In cassatie is in geschil of X de aftrek van voorbelasting naar voren mag trekken door deze (alvast) te claimen op een als factuur aangeduid document dat later – namelijk al naar gelang de overeengekomen prestatie vordert – gevolgd wordt door de uitreiking van periodieke termijnfacturen, waarop betaling plaatsvindt.

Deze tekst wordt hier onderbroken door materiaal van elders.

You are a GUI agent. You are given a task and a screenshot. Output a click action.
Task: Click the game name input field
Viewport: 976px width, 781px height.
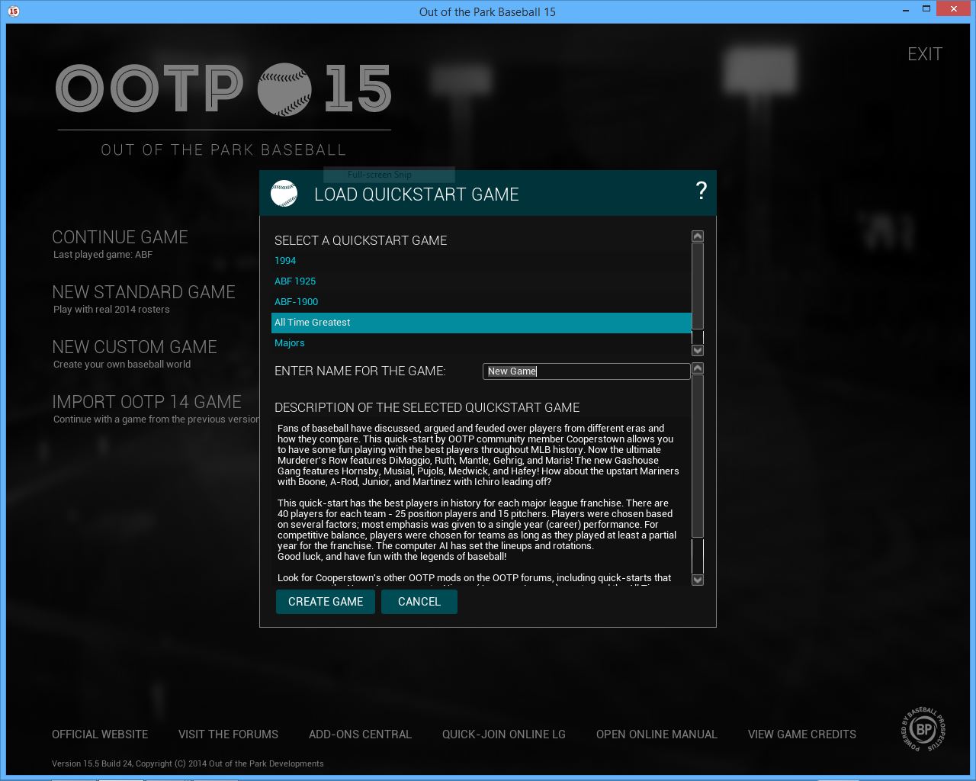pos(586,371)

Volgens de Hoge Raad bevat de Wet geen voorschrift met betrekking tot het eerste tijdstip waarop voor een bepaalde overeengekomen prestatie een factuur kan worden uitgereikt. Dit betekent dat een factuur ook kan worden uitgereikt voordat de overeengekomen prestatie is verricht en dat dit alsdan de gevolgen heeft die de Wet aan het uitreiken van een factuur verbindt. In dit geval staat geen wettelijk voorschrift eraan in de weg dat de aannemer een factuur in de zin van art. 15, lid 1, letter a, en art. 35, lid 1, van de Wet zou uitreiken, zodra met X overeenstemming was bereikt over de bouw van het pand. De door het hof gebruikte gronden sluiten niet uit dat het bescheid kan worden aangemerkt als een factuur in deze zin, en dat op die grond de daarin vermelde OB op de voet van art. 13, lid 1, van de Wet in het vierde kwartaal van 2008 door de aannemer verschuldigd is geworden en dat X in dat geval recht op aftrek heeft. Verder oordeelt de Hoge Raad dat het hof ten onrechte het beroep van X op het besluit van 19 april 2007, CPP2007/308M heeft verworpen. De Hoge Raad verklaart het beroep in cassatie gegrond en verwijst de zaak. Het verwijzingshof moet onderzoeken of sprake is van een factuur in de zin van art. 15, lid 1, onderdeel a, in samenhang met art. 13, lid 1, onderdeel a, Wet OB. Als na verwijzing wordt geoordeeld dat geen sprake is van een factuur in deze zin dan moet het hof onderzoeken of het bescheid een factuur is in de zin van art. 37 van de Wet, en, als het een dergelijke factuur is, of de inspecteur bij het opleggen van een naheffingsaanslag aan X en niet aan Z de juiste afweging heeft gemaakt.